The carving process is the longest and most attention-demanding part of the project. Depending on the detail of the drawing (and the age and skill of the carver), this could take as little as half an hour or as many as several hours spread over the span of many days. My ten-year old pecked away at her block for nearly a week, while I carved a giraffe that my five-year old drew in one sitting (it took me under an hour). Enjoy this part of the process! The carving is where much of the artistry comes in, and you’ll discover that what is printed from a carved block is often quite different from what was originally drawn on paper.

When your block is carved, it’s time to ink and print! Block cutting ink is water soluble, but very sticky. You’ll want to protect your clothing and the surface you will be printing on.

Place some ink on a smooth surface (we used a disposable paper plate for easy clean up, but wax paper or a sheet of plexiglass can also be used) and spread it out with the brayer. You’ll want to work and spread the ink until it becomes sticky, but be careful to lay out only a thin layer of ink – too much, and you’ll fill the smaller cuts in your design. You’ll know it’s ready when you hear a gummy, sticking sound as you roll the brayer through the ink.

To ink your block, gently roll the inked brayer over the raised surface. Try to keep the brayer parallel with the surface of the block, and run it lightly along the surface; you don’t need to apply pressure. Roll horizontally and vertically to make sure you have coverage over the raised surfaces of the block which will print.

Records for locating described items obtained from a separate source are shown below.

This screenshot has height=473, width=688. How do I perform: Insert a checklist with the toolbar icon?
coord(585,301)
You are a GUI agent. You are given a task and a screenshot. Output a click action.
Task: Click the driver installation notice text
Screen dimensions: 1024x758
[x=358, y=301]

To print, gently position your card or paper on top of the block in a single motion. Try not to shift the paper as you are placing it down, which would smear the ink over the sheet and ruin the print. While holding the paper in place with a few fingers, firmly rub the surface of the paper with the back of the wooden spoon. Be sure to work the convex surface over the full block multiple times; if you’re careful, you can sneak a look at the paper by lifting a corner, but be careful not to shift the sheet in case you need to keep rubbing.

Ta da! You now have a beautiful print of your work, and the luxury of being able to print it again and again! With a little care, you can print in multiple colors by using the brayer with different inks on various areas of the block, as we did with the Rudolph print above. Kids can even paint or color the finished print.

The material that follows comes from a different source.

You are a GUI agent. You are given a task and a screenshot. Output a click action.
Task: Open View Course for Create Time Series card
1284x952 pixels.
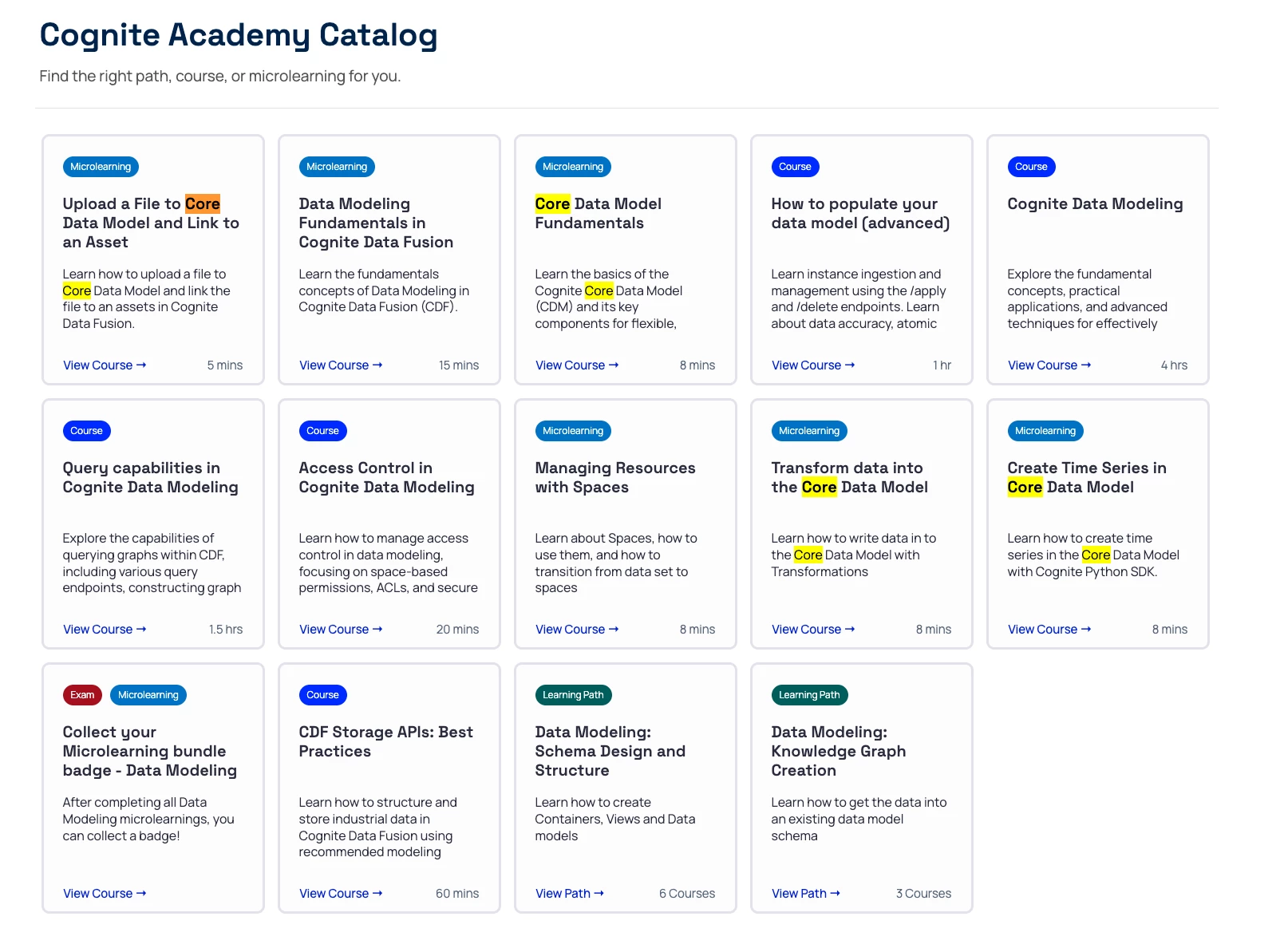point(1049,630)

– Cut a larger block and frame the prints as gifts for grandparents.
– Use this book-binding tutorial to make a notebook with a block printed cover as a gift.
– Make block printed Valentine’s Day cards or birthday party invitations.
– Make a set of cards for a pen pal.

P.S. — We love making gifts! You can find all the posts in this series here.

20 thoughts on “The Perfect Gift: Block Printed Cards”

  1. There is a product called speedy-cut. It’s basically a sheet of eraser like material. My 4 year old can carve his own blocks using regular lino-cutting tools on the speedy cut . It’s very soft and your end product is like a big rubber stamp. You can mount it on a piece of wood if you want it to be less bendy for the printing process. I’ve even used small rectangular white erasers to make little rubber stamps. It’s a great way to teach the proper way to hold and use the tools since you need far less pressure to carve than a traditional lino block. Great tutorial.

  2. Thanks so much, Amy. It took some cajoling to convince our boys that Grandma does not want robot stationery for Christmas and that our friends do not especially want Lego-themed Holiday cards in the mail. . .

    1. oh…but i bet they would really love it. capture this stage of their lives and you won’t regret the year where your boys made robot stationary and lego themed Christmas cards!

      1. Don’t worry, Heidi, the robot and lego block prints are already in progress — we’re just saving them for Valentine’s Day and a special birthday present!

  3. What a wonderful, clear tutorial!!! Thanks for sharing! I also think that my kids would love to try their hands at this type of printmaking. It would give me an excuse to buy all the supplies so that I could dabble as well.